Quase nada funcionava direito naquela escola custeada (e abandonada) pelo estado. Fossem as carteiras velhas e bambas, o laboratório defasado, os livros cheios de traças da biblioteca, a péssima comida do refeitório e os armários arregaçados. Por isso foi uma verdadeira surpresa para Dora quando ouviu que as câmeras pelo jeito funcionavam muito bem, ao contrário de todo o resto, mesmo que nunca fossem checadas.

E jamais seriam se os malditos pais de Acey não tivessem solicitado as filmagens, estes que se não fosse a pedido da diretora continuariam a gritar na sua cara e exigirem o telefone de seus responsáveis. Teria respondido que não tinha responsável nenhum, e que poderiam enfiar o processo naquele lugar em particular, sorte que a Sra.Jones pediu por silêncio e calma no momento, coisa que ninguém tinha naquele instante.

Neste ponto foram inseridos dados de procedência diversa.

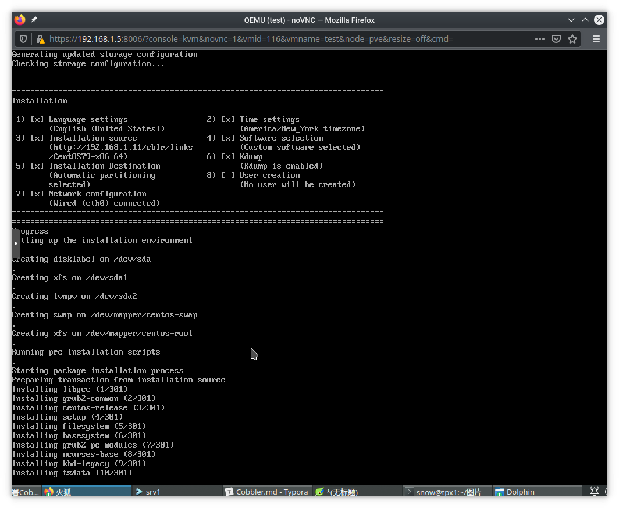Open Firefox hamburger application menu
619x508 pixels.
(x=596, y=39)
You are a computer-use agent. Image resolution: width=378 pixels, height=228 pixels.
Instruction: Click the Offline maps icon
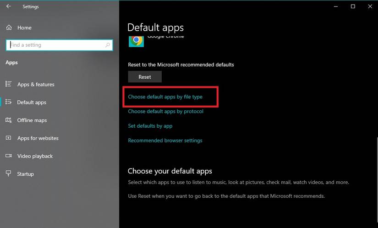pyautogui.click(x=8, y=120)
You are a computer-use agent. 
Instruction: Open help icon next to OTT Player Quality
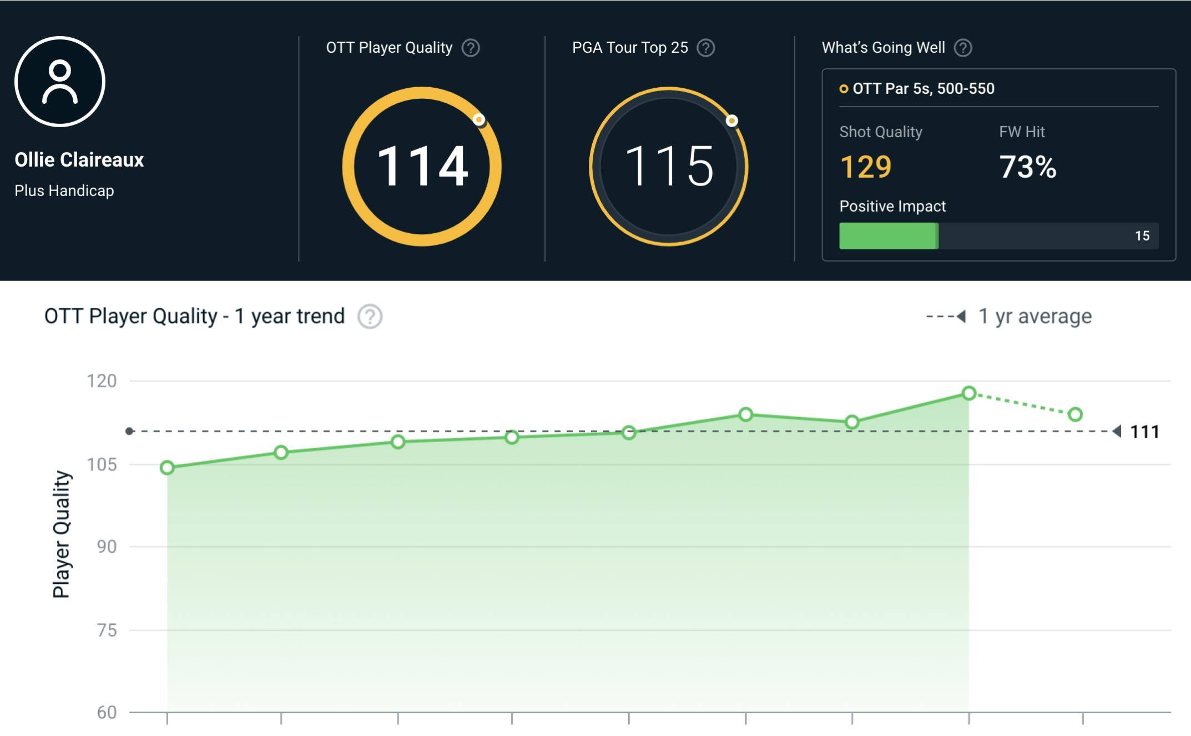pyautogui.click(x=471, y=48)
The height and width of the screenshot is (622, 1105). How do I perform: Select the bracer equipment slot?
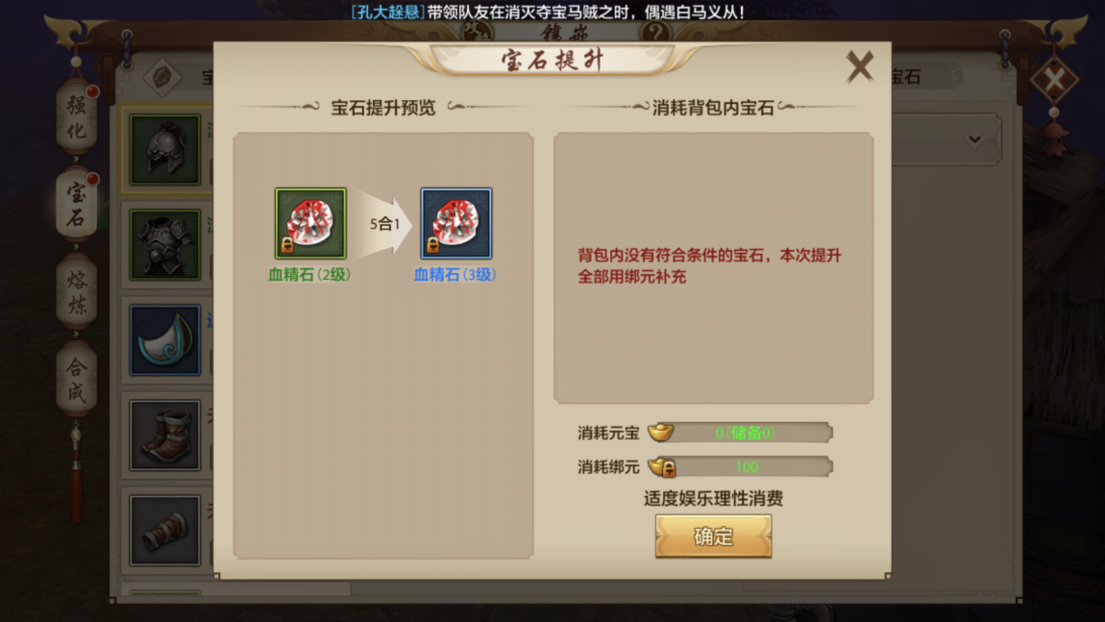(165, 531)
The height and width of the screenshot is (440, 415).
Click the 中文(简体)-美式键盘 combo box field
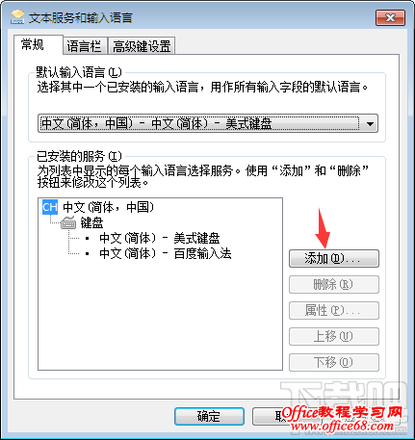(208, 123)
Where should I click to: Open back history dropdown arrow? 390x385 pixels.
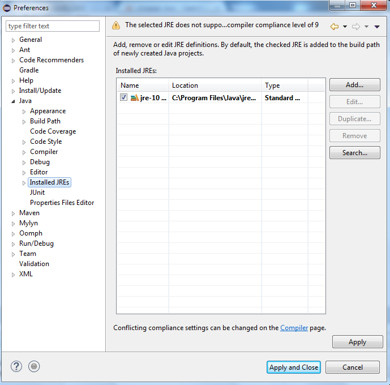[345, 27]
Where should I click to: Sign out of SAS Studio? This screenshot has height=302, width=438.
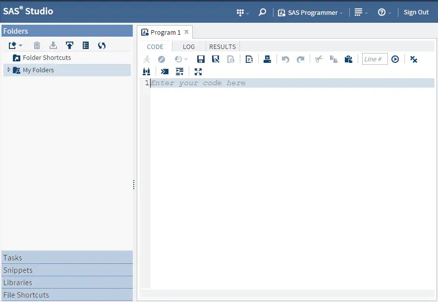pyautogui.click(x=416, y=12)
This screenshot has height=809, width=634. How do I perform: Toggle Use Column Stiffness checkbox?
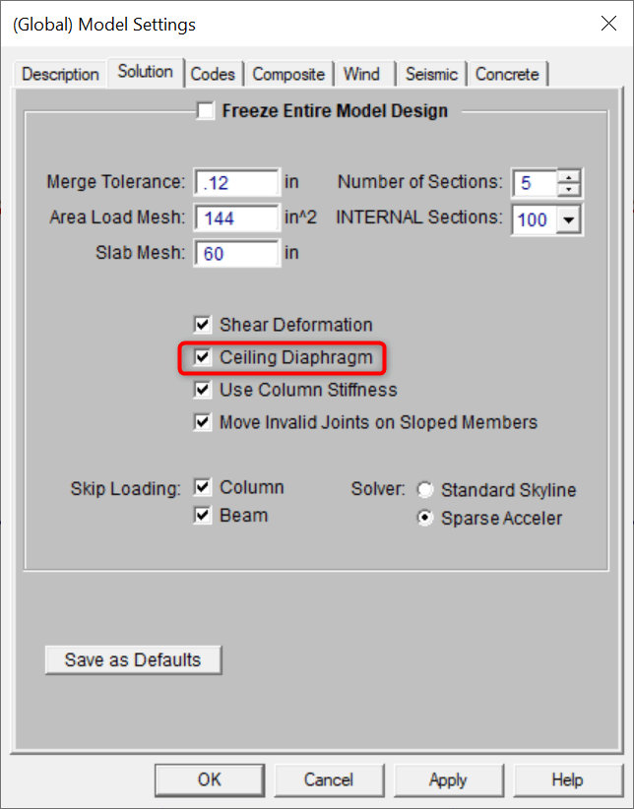[203, 390]
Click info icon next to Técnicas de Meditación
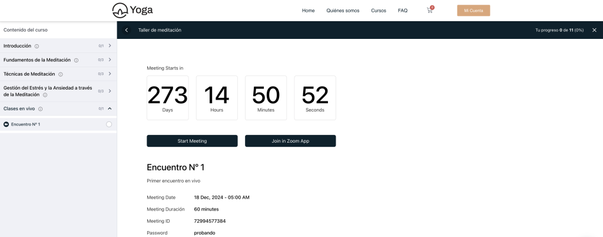This screenshot has height=237, width=603. pos(61,74)
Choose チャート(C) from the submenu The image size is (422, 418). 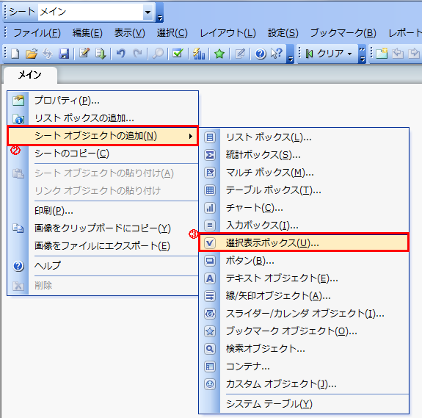click(x=304, y=208)
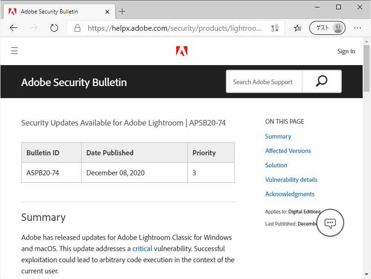Open a new browser tab
This screenshot has width=371, height=279.
pos(122,11)
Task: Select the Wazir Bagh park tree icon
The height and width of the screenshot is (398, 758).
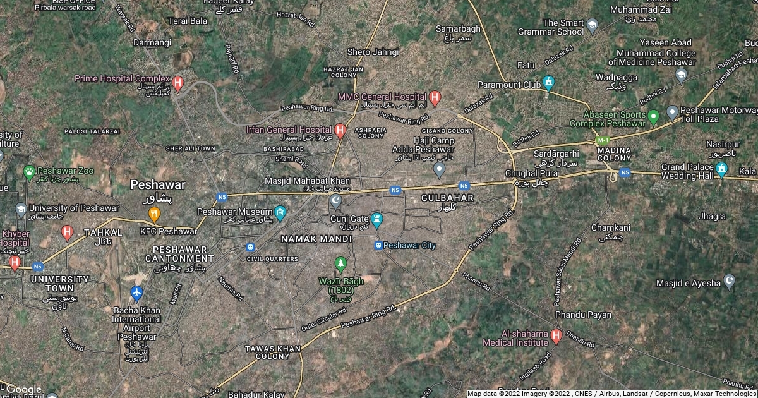Action: click(x=340, y=263)
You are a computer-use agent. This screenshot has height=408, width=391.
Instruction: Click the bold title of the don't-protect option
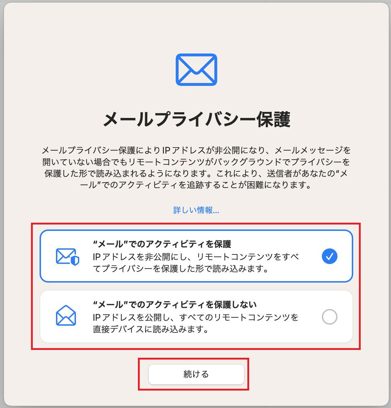click(175, 304)
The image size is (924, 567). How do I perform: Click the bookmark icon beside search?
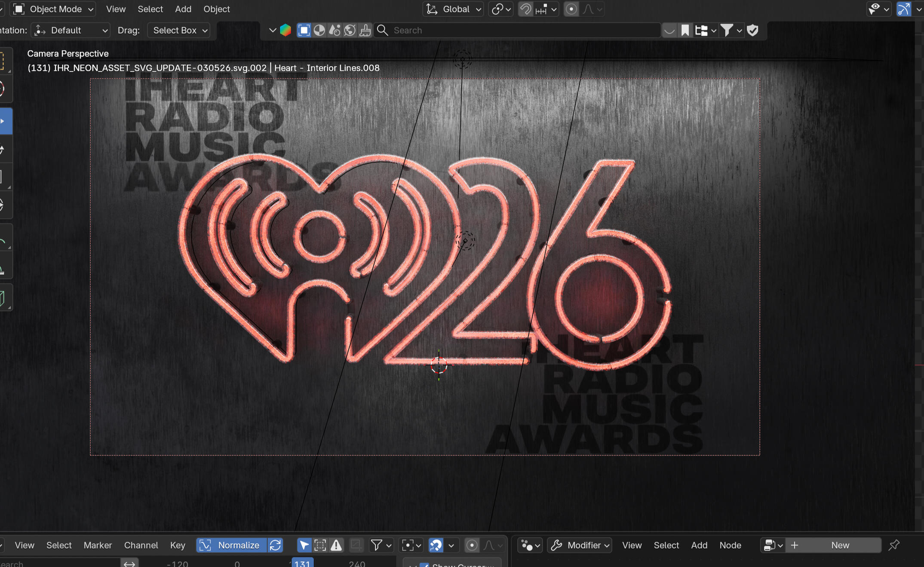[685, 30]
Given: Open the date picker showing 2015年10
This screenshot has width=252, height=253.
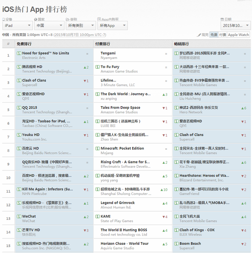Looking at the screenshot, I should pyautogui.click(x=235, y=26).
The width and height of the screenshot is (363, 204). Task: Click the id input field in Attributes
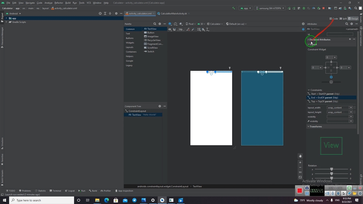coord(340,34)
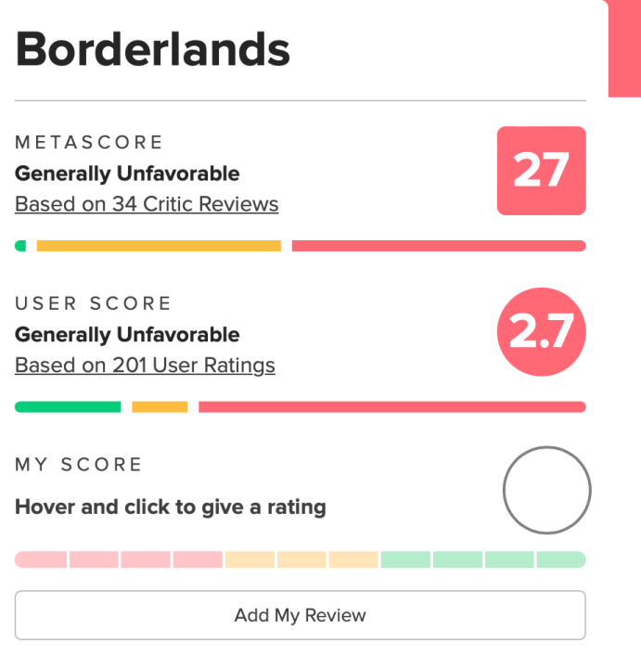641x668 pixels.
Task: Rate 0 on the My Score bar
Action: [42, 559]

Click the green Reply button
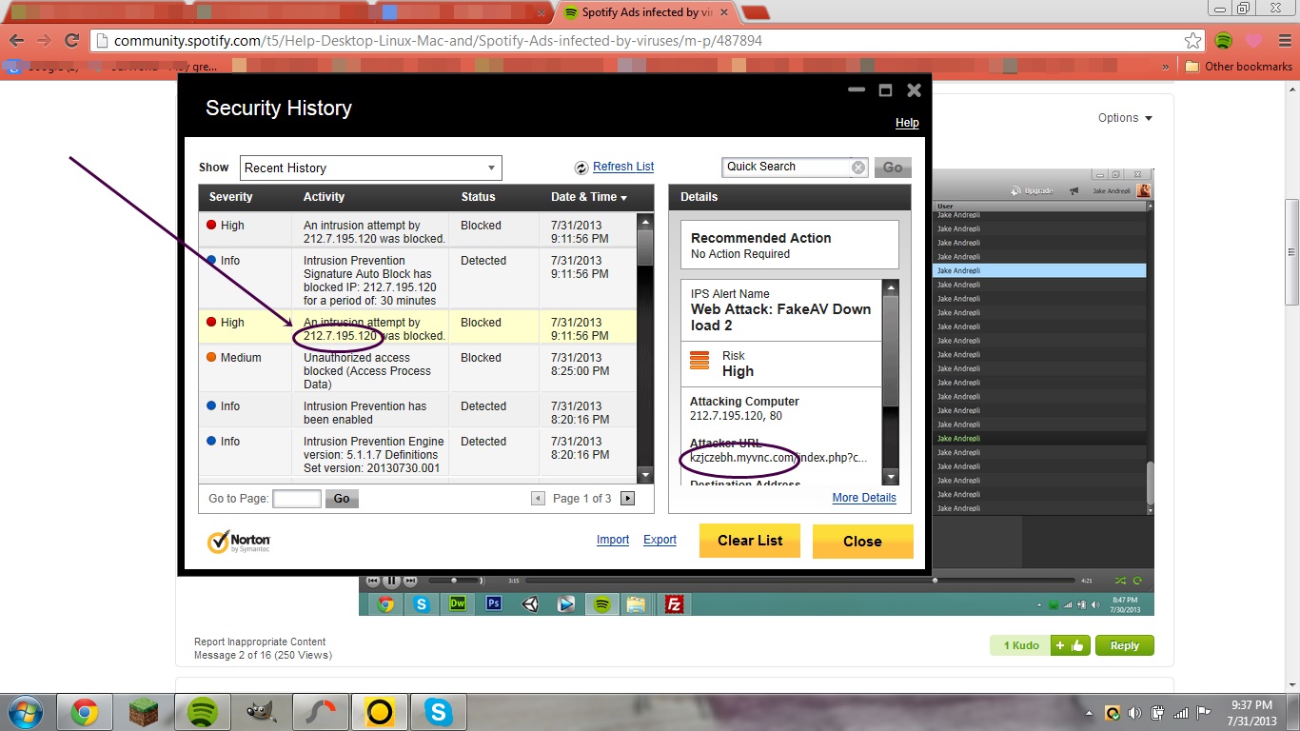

Dora não queria que ligassem para sua mãe, foi o que mais temia naquele momento na diretoria, mais do que o olhar vingativo do babaca do Matt ou as ameaças de seus pais quanto a um processo. Porém a chamaram, e Dora torceu para que Caroline fosse a mãe relapsa de sempre e simplesmente não viesse, mas não foi o que aconteceu.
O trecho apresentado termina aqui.